Saturday, 20 July 2024

"You don't face your fears, you ride 'em"

Hi. We had houseguests. Talky ones. I was given no chance to break away nor could I rest and so I am STILL coughing. Like forcefully. Constantly. I drink hot tea all day. I try and rest now as we are a few days out from it all. We got the house pulled back together, rode out the heat wave (finally ebbing) and cleaned up. We ran errands and scrubbed everything for a fresh start for the rest of the summer (seriously, six Mondays and it's pretty much over) and this week I will be taking it extremely easy and resting and eating popsicles and doing crafts while floating in the pool.

Because I need to. I also successfully talked the whole point into taking me to see Twisters this afternoon and hoo boy, I'm so glad we went. I was a superfan of Twister, it came out when I was twenty-five. This one was really good too. I loved it. I won't spoil anything but I was super surprised one of the final songs on the soundtrack was not Dolly Parton but Miranda Lambert. That shocked me. I may go see it again tomorrow. It was really really good. 

The plants are all doing crazy good things. All of the trees have new growth. All of the flowers are blooming and the roses are just budding one after another. All of the days meld together into one and we are all worn out and cranky from being overly warm in spite of AC, in spite of water to swim in, in spite of the fact that we are all together. Ben has been spending early evenings with me in the hammock and then sometimes on the patio with tea and hand holding and listening to the song sparrows and the singular American Goldfinch that keeps visiting. 

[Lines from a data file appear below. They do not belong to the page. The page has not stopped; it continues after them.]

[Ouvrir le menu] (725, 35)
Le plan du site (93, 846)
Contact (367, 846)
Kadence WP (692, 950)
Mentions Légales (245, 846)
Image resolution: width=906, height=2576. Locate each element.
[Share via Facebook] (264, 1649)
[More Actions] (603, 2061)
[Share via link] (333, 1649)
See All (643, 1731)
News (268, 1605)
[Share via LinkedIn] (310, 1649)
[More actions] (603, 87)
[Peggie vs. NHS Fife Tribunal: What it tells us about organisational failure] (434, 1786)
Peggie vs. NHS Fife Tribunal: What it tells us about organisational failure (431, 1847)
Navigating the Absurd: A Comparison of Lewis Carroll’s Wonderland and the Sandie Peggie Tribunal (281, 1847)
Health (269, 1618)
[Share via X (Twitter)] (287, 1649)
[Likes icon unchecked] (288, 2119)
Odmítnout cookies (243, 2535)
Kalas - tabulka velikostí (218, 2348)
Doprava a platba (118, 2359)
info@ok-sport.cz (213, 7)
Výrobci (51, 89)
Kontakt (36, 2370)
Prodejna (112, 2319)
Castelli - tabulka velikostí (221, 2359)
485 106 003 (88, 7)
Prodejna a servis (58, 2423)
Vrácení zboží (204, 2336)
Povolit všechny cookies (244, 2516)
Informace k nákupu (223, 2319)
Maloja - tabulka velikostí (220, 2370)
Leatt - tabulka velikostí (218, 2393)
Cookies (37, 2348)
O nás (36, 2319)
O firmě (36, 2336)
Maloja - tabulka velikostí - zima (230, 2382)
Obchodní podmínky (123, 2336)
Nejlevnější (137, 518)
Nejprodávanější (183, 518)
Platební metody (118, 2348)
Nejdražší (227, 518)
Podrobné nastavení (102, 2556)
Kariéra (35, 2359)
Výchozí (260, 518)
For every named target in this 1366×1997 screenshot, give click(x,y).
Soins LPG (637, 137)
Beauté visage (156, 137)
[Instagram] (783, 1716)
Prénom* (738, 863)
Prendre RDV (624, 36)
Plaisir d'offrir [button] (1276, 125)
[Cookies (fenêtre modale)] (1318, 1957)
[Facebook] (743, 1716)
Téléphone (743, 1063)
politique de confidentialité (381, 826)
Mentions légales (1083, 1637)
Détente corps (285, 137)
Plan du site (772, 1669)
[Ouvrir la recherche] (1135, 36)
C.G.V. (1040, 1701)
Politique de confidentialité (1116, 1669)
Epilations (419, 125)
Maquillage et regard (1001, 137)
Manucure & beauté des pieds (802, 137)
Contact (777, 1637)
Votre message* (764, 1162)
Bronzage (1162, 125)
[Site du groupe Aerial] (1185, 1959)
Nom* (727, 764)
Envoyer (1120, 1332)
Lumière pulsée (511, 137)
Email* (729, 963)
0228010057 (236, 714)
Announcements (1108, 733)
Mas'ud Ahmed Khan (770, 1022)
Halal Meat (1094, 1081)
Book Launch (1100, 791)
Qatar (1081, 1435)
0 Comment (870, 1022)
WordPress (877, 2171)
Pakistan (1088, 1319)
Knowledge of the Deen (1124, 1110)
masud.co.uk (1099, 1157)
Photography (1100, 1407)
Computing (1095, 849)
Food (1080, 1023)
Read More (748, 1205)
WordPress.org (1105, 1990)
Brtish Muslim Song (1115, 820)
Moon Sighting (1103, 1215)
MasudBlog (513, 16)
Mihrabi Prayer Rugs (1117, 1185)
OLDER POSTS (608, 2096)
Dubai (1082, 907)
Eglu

Soon the days will get shorter and I will lament wasting summer so I'm glad we got the summer theatre blockbuster out of the way today so it's not going to be a total waste but I really go into with a lot of expectations and plans and come out saddened and disappointed at how little of those plans get carried out. Maybe it's life. We are getting older. No one sleeps. The weight of the world gets tiresome to carry but then there are such bright spots. I need to find more bright spots that can be colourful polkadots to obliterate the dark parts. I need to get rid of this fucking cough because my whole chest hurts like a mofo all the time now.